Actualisé 10.08.2007 à 15:58

Le Kosovo est toujours dans l'impasse

Belgrade - Trois médiateurs internationaux ont commencé vendredi à Belgrade la difficile mission de trouver un compromis sur le statut du Kosovo.

Cela alors que la Serbie refuse toujours l'indépendance que les Kosovars réclament.

L'Américain Frank Wisner, l'Allemand Wolfgang Ischinger et le Russe Alexandre Botsan-Khartchenko ont rencontré le président serbe Boris Tadic et le Premier ministre Vojislav Kostunica avant des entretiens ce week-end à Pristina avec les responsables kosovars.

«Notre travail (...) est de trouver une solution acceptable par les deux parties», a déclaré M. Wisner en ajoutant que la «troïka» était déterminée «à étudier toutes les options possibles». M. Botsan-Khartchenko a lui souhaité «une solution de compromis qui pourra être approuvée par le Conseil de sécurité de l'ONU».

Positions inchangées

Cette «troïka diplomatique» a été créée par le Groupe de contact, l'entité chargée d'aider au règlement des problèmes nés du démembrement de la Yougoslavie. Elle doit donner à Belgrade et Pristina «une autre occasion, peut-être la dernière, de trouver une solution négociée».

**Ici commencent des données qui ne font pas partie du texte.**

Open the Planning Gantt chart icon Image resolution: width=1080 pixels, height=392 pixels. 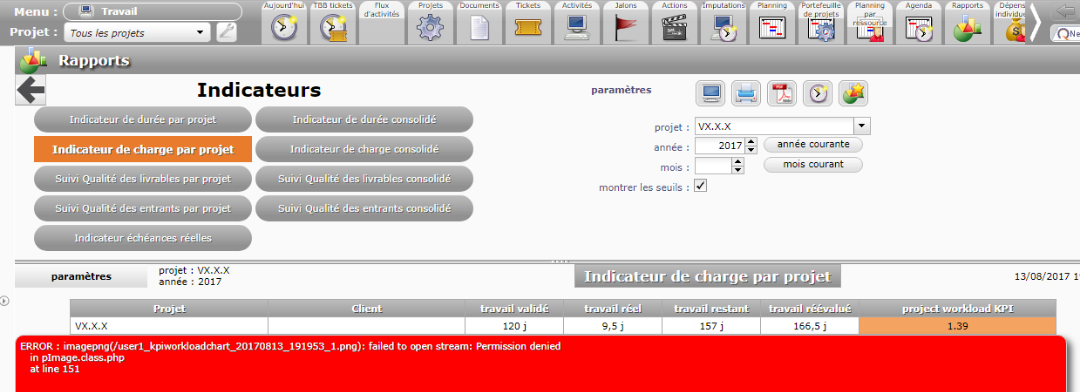pos(772,29)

Mais sa mission s'annonce d'autant plus difficile que les leaders serbes et kosovars albanais campent sur leurs positions: les premiers refusent toute forme d'indépendance du Kosovo, les seconds, soutenus par plus de 90% de la population, rejettent toute autre solution.

Avant même de rencontrer les médiateurs, le Premier ministre kosovar Agim Ceku a estimé que les nouvelles discussions, qui ne doivent pas dépasser 120 jours, ne peuvent être que «le dernier ajournement du statut du Kosovo». «C'est un ajournement inutile (...) Nous resterons fermement sur nos positions». a-t-il ajouté.

Veto russe

Le dossier kosovar est revenu au Groupe de contact (Etats-Unis, Russie, France, Grande-Bretagne, Allemagne et Italie) après le refus de Moscou, allié traditionnel de la Serbie, de voter au Conseil de sécurité une résolution favorable à l'indépendance contrôlée.

Celle-ci avait été préconisée au début de l'année par le médiateur de l'ONU Martti Ahtisaari après 13 mois des négociations stériles entre Belgrade et Pristina.

Le Kosovo est administré par l'ONU depuis 1999. Dernier dossier en suspens après le démantèlement de la Yougoslavie, il est devenu un élément de l'affrontement diplomatique entre Washington et Moscou.